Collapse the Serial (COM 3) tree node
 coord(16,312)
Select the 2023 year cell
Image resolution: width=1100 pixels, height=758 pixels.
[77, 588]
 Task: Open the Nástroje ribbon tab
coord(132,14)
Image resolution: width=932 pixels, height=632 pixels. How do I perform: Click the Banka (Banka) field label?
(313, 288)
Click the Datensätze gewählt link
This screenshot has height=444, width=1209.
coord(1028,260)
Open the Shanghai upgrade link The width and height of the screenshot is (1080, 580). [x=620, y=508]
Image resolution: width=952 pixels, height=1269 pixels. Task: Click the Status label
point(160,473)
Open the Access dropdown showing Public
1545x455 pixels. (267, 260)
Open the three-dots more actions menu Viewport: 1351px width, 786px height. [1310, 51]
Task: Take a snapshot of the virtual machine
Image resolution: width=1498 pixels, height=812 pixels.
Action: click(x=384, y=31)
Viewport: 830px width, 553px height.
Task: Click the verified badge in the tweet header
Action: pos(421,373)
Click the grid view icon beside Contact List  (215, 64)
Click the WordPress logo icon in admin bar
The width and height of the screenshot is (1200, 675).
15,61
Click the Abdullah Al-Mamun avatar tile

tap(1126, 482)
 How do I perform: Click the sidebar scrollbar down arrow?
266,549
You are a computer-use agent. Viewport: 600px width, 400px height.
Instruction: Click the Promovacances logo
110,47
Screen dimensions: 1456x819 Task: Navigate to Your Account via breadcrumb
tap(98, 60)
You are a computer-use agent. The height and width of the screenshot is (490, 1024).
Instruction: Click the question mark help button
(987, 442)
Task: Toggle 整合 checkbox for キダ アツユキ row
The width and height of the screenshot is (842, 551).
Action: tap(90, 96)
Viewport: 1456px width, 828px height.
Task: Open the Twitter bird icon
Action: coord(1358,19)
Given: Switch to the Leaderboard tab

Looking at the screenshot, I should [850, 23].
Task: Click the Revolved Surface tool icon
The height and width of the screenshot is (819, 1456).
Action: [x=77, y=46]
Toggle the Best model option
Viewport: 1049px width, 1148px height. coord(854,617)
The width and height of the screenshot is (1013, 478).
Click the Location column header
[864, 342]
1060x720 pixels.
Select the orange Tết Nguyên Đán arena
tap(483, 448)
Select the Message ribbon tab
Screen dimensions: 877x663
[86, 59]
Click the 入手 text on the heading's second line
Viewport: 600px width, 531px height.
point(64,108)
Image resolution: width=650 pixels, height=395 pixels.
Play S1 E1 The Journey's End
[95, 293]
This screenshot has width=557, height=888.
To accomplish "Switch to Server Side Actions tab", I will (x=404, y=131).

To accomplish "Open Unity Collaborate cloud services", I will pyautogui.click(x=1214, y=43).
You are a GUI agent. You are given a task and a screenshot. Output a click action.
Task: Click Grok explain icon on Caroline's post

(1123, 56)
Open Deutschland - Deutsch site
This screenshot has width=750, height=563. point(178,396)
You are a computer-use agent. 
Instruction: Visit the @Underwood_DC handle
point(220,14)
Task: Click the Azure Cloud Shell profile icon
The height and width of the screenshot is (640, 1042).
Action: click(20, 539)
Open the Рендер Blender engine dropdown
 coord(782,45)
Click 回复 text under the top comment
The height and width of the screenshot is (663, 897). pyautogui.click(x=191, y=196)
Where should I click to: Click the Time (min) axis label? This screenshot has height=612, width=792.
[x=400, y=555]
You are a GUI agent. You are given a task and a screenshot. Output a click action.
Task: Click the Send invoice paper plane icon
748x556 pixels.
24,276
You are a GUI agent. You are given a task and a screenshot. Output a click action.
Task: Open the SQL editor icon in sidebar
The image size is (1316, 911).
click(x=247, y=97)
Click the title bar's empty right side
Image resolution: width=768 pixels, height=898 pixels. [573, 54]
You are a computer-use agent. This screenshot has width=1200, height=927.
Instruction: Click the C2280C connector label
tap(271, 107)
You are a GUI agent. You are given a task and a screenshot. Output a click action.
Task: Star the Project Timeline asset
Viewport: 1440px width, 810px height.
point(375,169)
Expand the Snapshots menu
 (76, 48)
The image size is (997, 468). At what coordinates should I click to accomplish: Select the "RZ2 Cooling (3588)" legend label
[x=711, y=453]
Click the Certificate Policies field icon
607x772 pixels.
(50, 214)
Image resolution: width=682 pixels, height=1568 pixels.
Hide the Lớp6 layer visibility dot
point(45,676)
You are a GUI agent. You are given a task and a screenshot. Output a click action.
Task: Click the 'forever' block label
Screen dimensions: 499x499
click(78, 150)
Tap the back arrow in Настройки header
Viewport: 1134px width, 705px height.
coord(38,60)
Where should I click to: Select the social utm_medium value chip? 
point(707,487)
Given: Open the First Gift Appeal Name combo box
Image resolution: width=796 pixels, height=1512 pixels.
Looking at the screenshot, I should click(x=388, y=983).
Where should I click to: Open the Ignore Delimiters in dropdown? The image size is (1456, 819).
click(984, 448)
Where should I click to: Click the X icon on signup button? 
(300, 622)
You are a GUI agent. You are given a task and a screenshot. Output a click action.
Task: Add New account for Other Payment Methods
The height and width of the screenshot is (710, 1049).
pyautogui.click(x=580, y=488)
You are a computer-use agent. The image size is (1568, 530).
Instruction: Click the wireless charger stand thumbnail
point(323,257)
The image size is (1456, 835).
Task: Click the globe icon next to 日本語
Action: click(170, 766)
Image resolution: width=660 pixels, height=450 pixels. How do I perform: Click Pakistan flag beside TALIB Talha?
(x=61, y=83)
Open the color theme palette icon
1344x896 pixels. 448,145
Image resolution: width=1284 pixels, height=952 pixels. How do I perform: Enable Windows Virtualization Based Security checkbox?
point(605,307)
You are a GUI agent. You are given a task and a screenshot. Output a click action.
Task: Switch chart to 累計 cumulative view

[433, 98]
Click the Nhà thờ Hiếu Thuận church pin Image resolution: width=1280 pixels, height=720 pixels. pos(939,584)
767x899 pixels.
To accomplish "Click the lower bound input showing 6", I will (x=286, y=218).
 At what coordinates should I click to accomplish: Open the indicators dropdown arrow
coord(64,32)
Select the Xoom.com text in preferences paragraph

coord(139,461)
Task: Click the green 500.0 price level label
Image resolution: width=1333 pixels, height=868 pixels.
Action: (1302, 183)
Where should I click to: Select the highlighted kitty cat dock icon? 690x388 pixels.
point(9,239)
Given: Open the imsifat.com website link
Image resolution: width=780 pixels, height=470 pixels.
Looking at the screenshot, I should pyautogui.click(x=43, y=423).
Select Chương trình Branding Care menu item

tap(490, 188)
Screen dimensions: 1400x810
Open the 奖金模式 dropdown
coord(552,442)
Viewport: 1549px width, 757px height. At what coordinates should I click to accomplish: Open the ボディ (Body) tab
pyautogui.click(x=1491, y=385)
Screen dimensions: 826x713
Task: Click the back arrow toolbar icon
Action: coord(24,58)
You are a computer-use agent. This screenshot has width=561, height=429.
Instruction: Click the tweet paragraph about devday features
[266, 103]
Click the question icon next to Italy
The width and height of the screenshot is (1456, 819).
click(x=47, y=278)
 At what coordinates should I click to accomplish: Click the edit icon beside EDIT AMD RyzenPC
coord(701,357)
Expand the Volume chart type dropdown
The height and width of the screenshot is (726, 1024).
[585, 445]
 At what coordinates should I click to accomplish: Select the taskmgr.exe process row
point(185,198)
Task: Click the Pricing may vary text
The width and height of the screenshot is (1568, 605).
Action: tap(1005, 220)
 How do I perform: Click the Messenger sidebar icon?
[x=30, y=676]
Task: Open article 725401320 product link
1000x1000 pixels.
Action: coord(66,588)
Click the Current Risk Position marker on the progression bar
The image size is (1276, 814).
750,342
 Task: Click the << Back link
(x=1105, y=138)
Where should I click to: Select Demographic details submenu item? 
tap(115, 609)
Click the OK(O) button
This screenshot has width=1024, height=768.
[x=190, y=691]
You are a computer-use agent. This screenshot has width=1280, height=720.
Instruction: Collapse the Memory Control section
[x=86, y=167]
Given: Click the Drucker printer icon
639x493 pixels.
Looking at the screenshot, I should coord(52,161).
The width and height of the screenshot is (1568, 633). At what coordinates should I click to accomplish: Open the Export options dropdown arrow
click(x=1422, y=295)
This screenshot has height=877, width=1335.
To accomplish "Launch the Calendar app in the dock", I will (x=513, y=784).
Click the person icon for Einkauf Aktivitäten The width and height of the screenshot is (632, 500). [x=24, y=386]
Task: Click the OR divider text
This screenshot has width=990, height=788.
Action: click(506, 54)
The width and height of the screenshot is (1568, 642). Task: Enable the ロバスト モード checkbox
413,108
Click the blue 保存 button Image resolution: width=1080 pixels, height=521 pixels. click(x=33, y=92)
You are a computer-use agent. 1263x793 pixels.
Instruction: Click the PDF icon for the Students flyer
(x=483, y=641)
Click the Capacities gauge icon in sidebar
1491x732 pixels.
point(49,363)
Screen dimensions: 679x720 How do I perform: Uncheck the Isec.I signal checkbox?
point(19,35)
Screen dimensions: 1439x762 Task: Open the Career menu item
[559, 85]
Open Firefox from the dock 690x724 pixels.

======

» **Instruction**
Update the items from the start of the records through the line containing "point(160,473)" by changing "Status" to "Priority" and leaving everything else unchanged.

» **Solution below**
Collapse the Serial (COM 3) tree node
 coord(16,312)
Select the 2023 year cell
Image resolution: width=1100 pixels, height=758 pixels.
[77, 588]
 Task: Open the Nástroje ribbon tab
coord(132,14)
Image resolution: width=932 pixels, height=632 pixels. How do I perform: Click the Banka (Banka) field label?
(313, 288)
Click the Datensätze gewählt link
This screenshot has height=444, width=1209.
coord(1028,260)
Open the Shanghai upgrade link The width and height of the screenshot is (1080, 580). [x=620, y=508]
Image resolution: width=952 pixels, height=1269 pixels. Task: Click the Priority label
point(160,473)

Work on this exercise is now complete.